I took a quick trip to Washington, D.C. earlier this week.  Washington is such an underrated city.  There are no great songs about it and there are no cinematic encomiums to it the way there are to London, Paris, and New York, not to mention Los Angeles.   But Washington was, and is, a gas.  Its museums are second to none, its architecture is breathtaking, and its subway system is futuristic and immaculate.  What’s not to love?

On my train rides there and back, I listened to Choubi Choubi! Folk and Pop Sounds from Iraq, a compilation of Iraqi pop music from 1980s up through 2000The music is so good it’s outrageous.  Some of it sounds like techno with its funky, staccato drums.  The linear notes explain that while the percussion might sound electronic, and sometimes is, it’s typically a hand-drum called the khishba, also known as the zanbour (Arabic for “wasp”).  Any of these songs would sound great on a dance floor.

Choubi Choubi! also features “1970s Socialist Folk-Rock” by a singer named Ja’afar Hassan.  To my ears his songs are more like mid-1960s garage rock, particularly with what sounds like a caterwauling Farfisa.  I also really dig his enormous Dylan/Hendrix afro.

After my happy experience with Choubi!, I’ll turn to Sublime Frequencies, the compilation’s label, to satisfy further my exotic auditory needs.  (That sounds lewd.)  With titles like 1970′s Algerian Proto-Rai Underground, Radio Myanmar (Burma), and Sumatran Folk Cinema DVD, how can you go wrong?  On its website, the label says that:

SUBLIME FREQUENCIES is a collective of explorers dedicated to acquiring and exposing obscure sights and sounds from modern and traditional urban and rural frontiers via film and video, field recordings, radio and short wave transmissions, international folk and pop music, sound anomalies, and other forms of human and natural expression not documented sufficiently through all channels of academic research, the modern recording industry, media, or corporate foundations. SUBLIME FREQUENCIES is focused on an aesthetic of extra-geography and soulful experience inspired by music and culture, world travel, research, and the pioneering recording labels of the past including OCORA, SMITHSONIAN FOLKWAYS, ETHNIC FOLKWAYS, LYRICHORD, NONESUCH EXPLORER, MUSICAPHONE, BARONREITER, UNESCO, PLAYASOUND, MUSICAL ATLAS, CHANT DU MONDE, B.A.M., TANGENT, and TOPIC.

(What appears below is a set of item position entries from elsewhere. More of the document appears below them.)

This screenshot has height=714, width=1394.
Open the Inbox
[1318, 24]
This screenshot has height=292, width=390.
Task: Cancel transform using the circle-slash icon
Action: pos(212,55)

On my train rides I also read Peter Rabe’s Anatomy of a Killer.  It’s great, but sometimes I find it a little confusing.  The language itself is simple and direct, but there’s frequent and abrupt changes in perspective.  Nevertheless, so far  it’s strong noir: quick, brutal, and unsentimental. 

I also like it for its mundane settings: a Pennsylvania mining town, a bowling alley, a seedy nightclub.  I want art to transport me somewhere, anywhere–it can be someplace unfamiliar like a Baghdad tearoom, or a rundown coffee shop.  I like the trip–the destination is secondary.  Although, yes, part of Choubi Choubi!‘s fascination is its foreignness, but it couldn’t hold me on that alone.  The music itself grabbed me.

I’m reminded of why I love Don’t Call Me a Crook!  It’s a voyage through Bob Moore’s world.  Sometimes he sails to  to strange places like Alexandria and Shanghai, and other times he’s making trouble in humdrum towns like Hoboken and Glasgow.  It doesn’t matter.  It’s the trip that’s interesting: the places he sees, the women he tricks, the booze he guzzles.  What would Bob make of Choubi Choubi!?  Not a lot, I’m afraid.  It wasn’t European, much less Harry Lauder, “Land of My Fathers,” or “I Belong to Glasgow” so I’m sure he would’ve dismissed it as noise.  But that’s Bob’s problem, not mine.